The Influence of Effective Prandtl Number Model on the Micropolar Squeezing Flow of Nanofluids between Parallel Disks

Abstract

A mathematical model of micropolar squeezing flow of nanofluids between parallel planes is taken into consideration under the influence of the effective Prandtl number using ethyl glycol (C2H6O2) and water (H2O) as base fluids along with nanoparticles of gamma alumina (γAl2O3). The governing nonlinear PDEs are changed into a system of ODEs via suitable transformations. The RKF (Range–Kutta–Fehlberg) technique is used to solve the system of nonlinear equations deriving from the governing equation. The velocity, temperature, and concentration profiles are depicted graphically for emerging parameters such as Hartmann number M, micronation parameter K, squeeze number R, Brownian motion parameter Nb, and thermophoresis parameter Nt.
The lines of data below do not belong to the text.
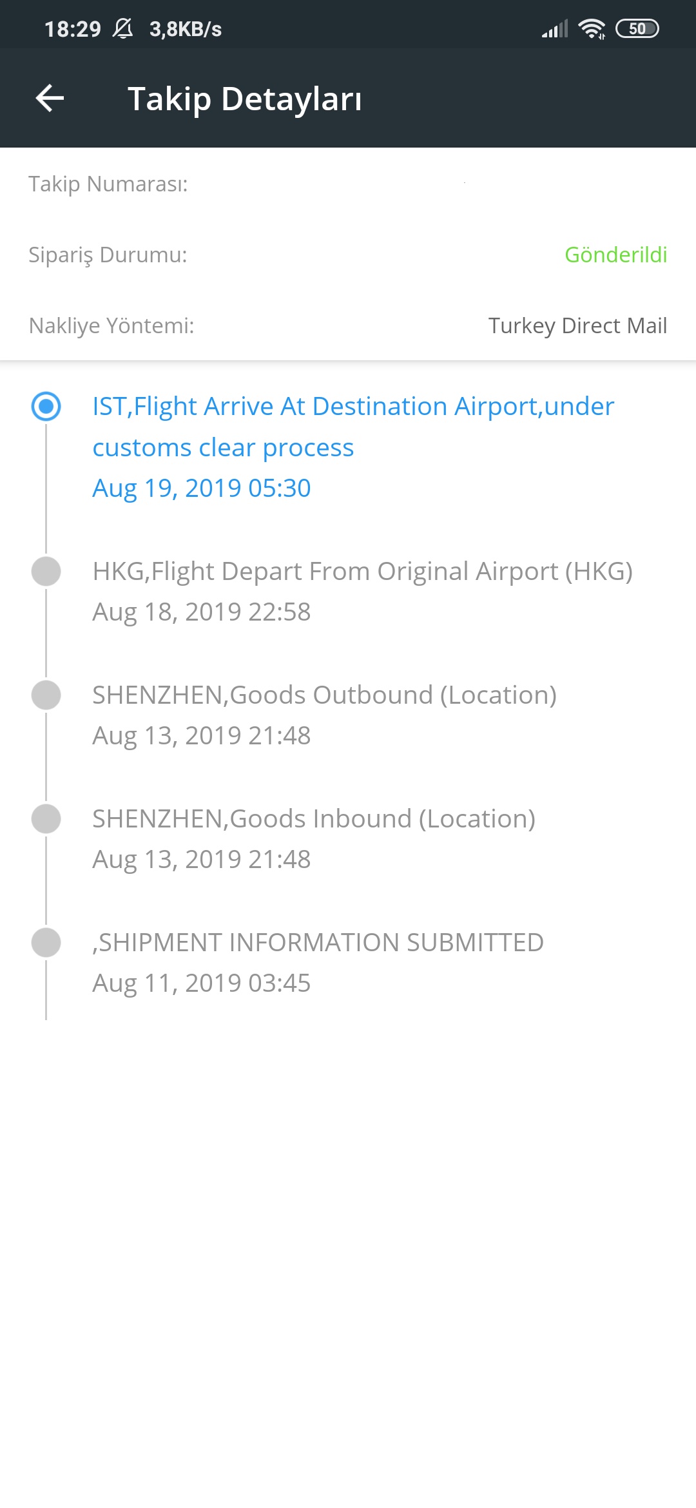Tap the Gönderildi order status text

pos(615,255)
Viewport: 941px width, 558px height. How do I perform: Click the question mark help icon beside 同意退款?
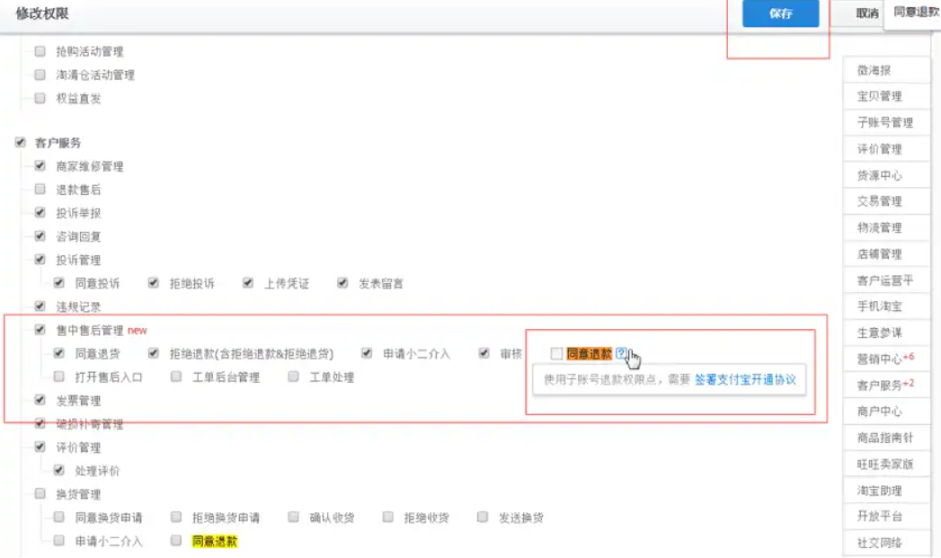coord(621,354)
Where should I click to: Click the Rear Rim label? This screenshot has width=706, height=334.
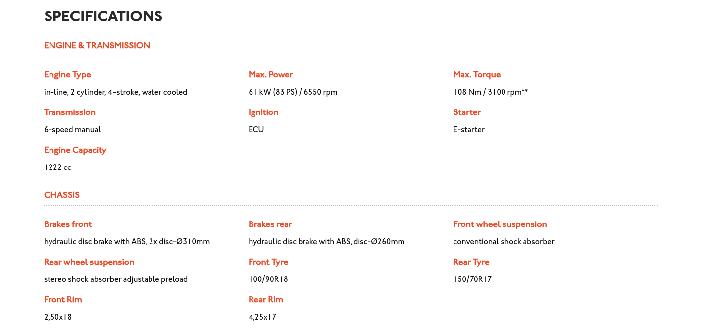pyautogui.click(x=266, y=300)
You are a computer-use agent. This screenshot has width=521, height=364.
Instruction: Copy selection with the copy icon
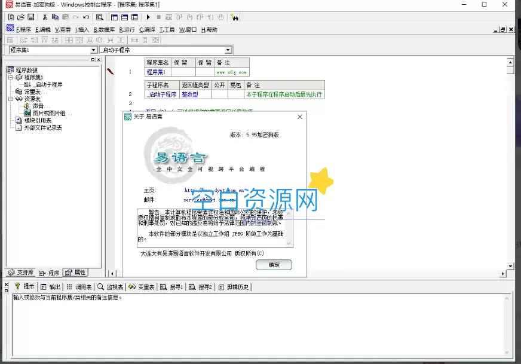coord(56,17)
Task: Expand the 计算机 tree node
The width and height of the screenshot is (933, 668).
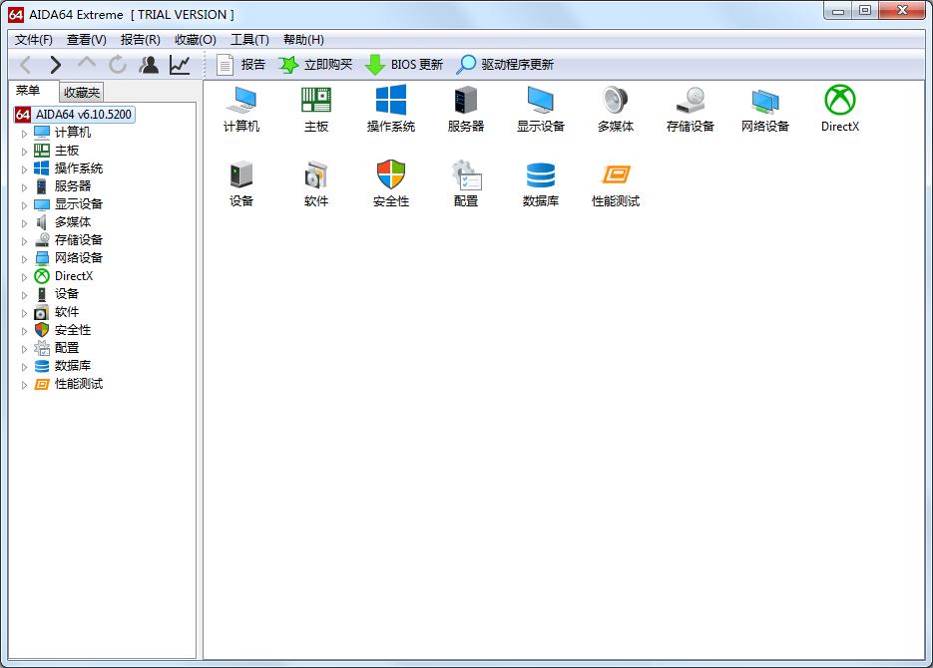Action: tap(24, 132)
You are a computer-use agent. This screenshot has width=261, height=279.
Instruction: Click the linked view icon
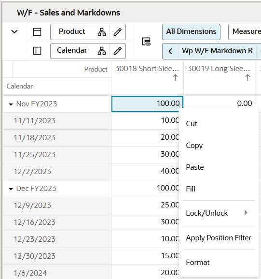point(146,42)
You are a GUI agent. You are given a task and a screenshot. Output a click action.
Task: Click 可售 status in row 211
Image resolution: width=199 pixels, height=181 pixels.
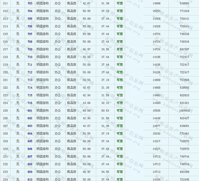tap(120, 3)
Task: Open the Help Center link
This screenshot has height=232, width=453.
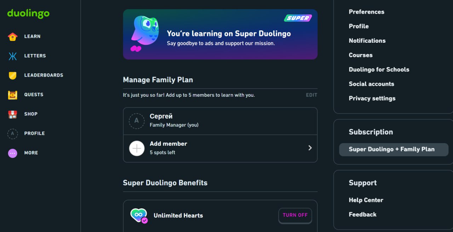Action: click(366, 200)
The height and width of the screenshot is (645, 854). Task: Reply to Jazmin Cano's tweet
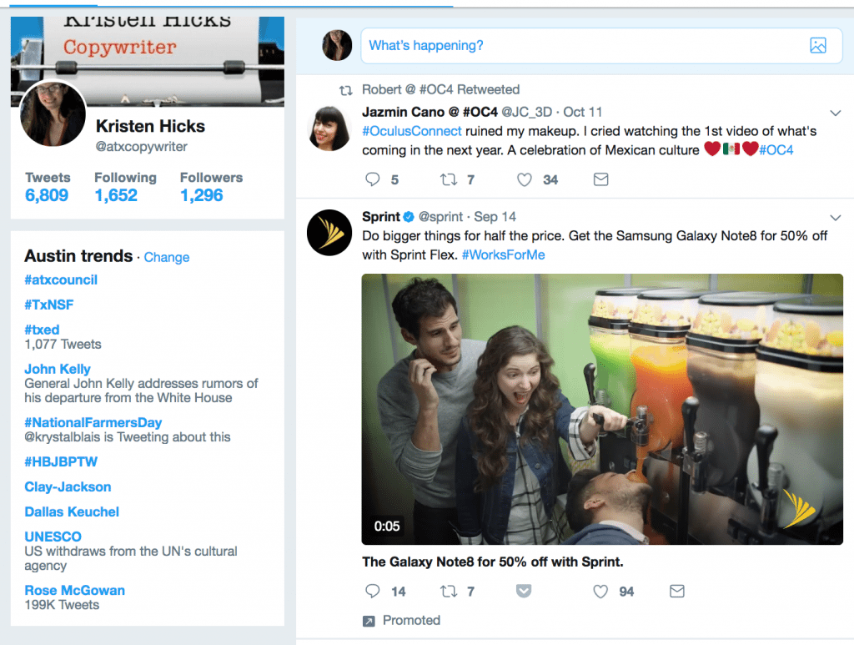tap(372, 179)
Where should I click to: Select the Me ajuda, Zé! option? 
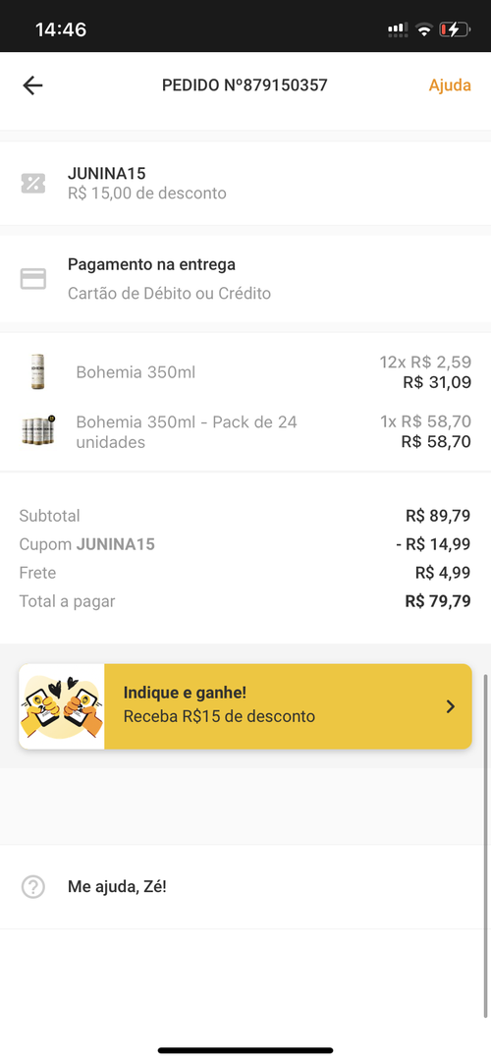[246, 887]
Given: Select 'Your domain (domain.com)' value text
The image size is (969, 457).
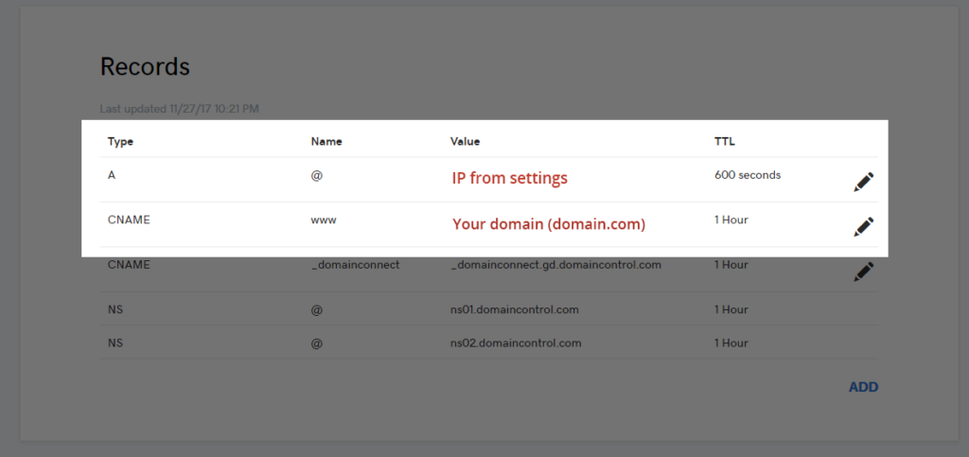Looking at the screenshot, I should tap(549, 224).
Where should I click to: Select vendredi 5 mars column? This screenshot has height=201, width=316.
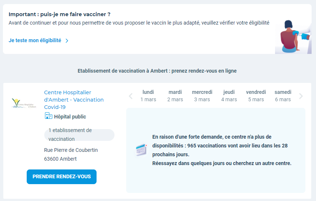tap(256, 96)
However, physical parameters such as skin friction coefficient, Nusselt number, and Sherwood number are portrayed in tabulated form. The inclusion of the effective Prandtl number model indicated that the effect of the micropolar parameter K on angular velocity h(ξ) in both suction and injection cases is opposite for both nanofluids. It is observed that the increase in angular velocity is rapid for γAl2O3−C2H6O2 throughout the study.